I almost got tripped up by tomatoes.
When I was creating the world of DIVIDED LOYALTIES, I thought I considered everything. I went through antique photos of clothes and uniforms. I drove through the countryside near Sharpsburg so I knew what Maureen saw as she marched from home to hospital and back. I read an article (thanks Arbutus Library research librarian). And all of this was for the little details.
For the big stuff, I went to Google (natch!) and books by Shelby Foote, Ken Burns and Terry Reimer, the books, artifacts and experts at the Maryland Historical Society, the National Civil War Medicine Museum and plenty more.
Then, finally, I handed over the manuscript to a Civil War fan who kindly has gone through it looking for anachronisms.
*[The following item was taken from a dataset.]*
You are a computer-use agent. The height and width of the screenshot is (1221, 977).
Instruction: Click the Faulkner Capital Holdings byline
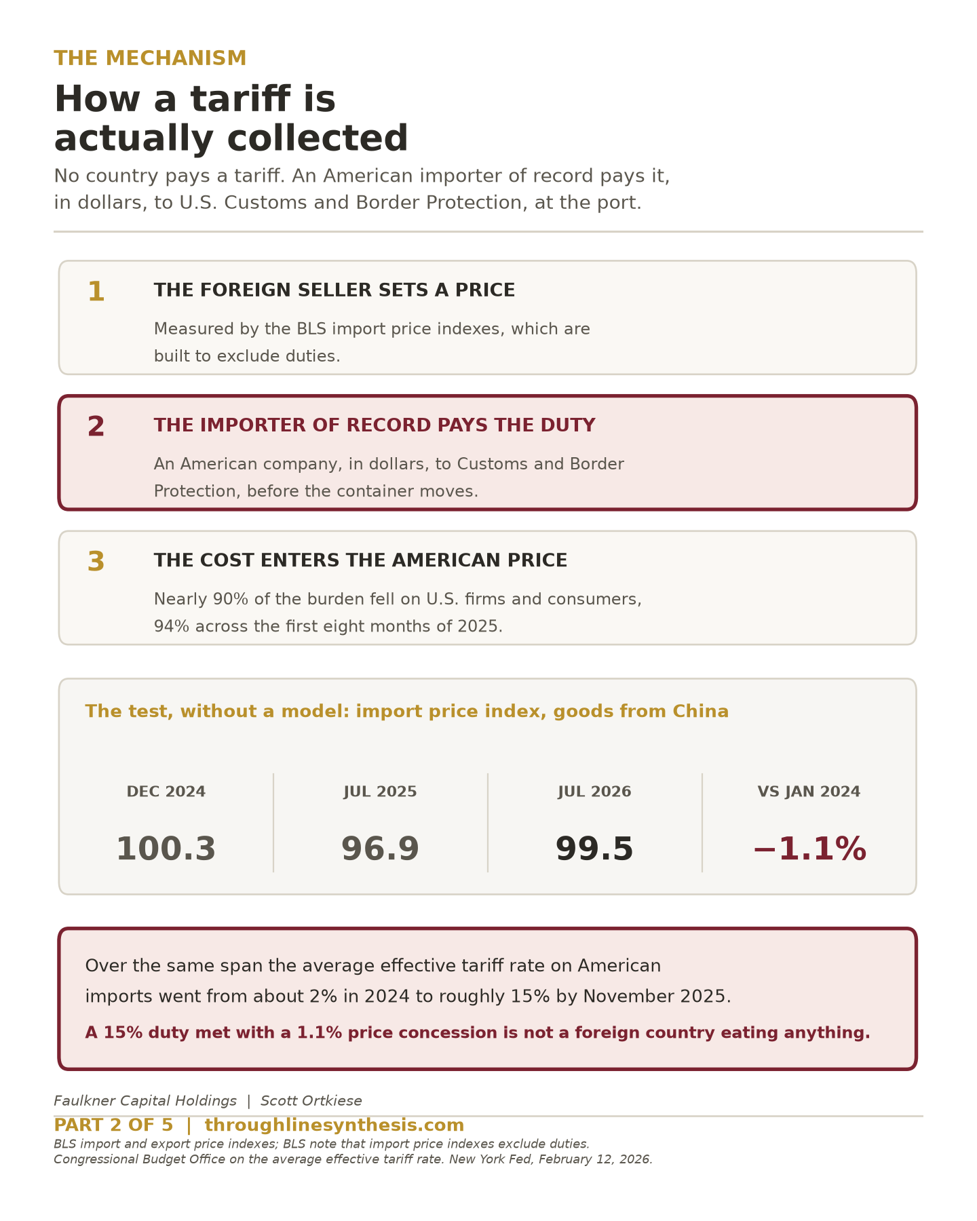[x=145, y=1101]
The one that threw me? Tomatoes.
I live in an area where every garden has at least one tomato plant. I’m no farmer but I grow tomatoes. So I thought Maureen’s mother Kate would have tomatoes in her kitchen garden.
Then I got this note: Tomato plants — were tomatoes cultivated then?
What? Of course they were….weren’t they?
Well, yes and no.
Tomatoes are related to the deadly nightshade. That all by itself made them suspect. The British were especially suspicious. If they were grown at all, they were grown as a decoration. Maureen and her family are Irish; would they have thought as the English did — about tomatoes anyway?
Though tomatoes have been cultivated in the rest of the world for ages, including in North America, they were only beginning to appear in kitchen gardens. Hey Thomas Jefferson grew them; they had to be all right. New Orleans cooks used them; but their influence was French, not British.
At that time, most tomatoes were cherry, grape or pear tomatoes then, according to Modern Farmer. Bigger tomatoes were ridged, rarely with the smooth round skin we look for now. Reading this made me think of the misshapen, very expensive heirloom tomatoes we prize today.
In 1850, Alexander Livingston started a seed company. Though he was a fan of tomatoes he was warned about their poisonous nature. Nevertheless, he worked on perfecting a smooth hybrid, which he introduced in 1870. Thank you, Mr. Livingston.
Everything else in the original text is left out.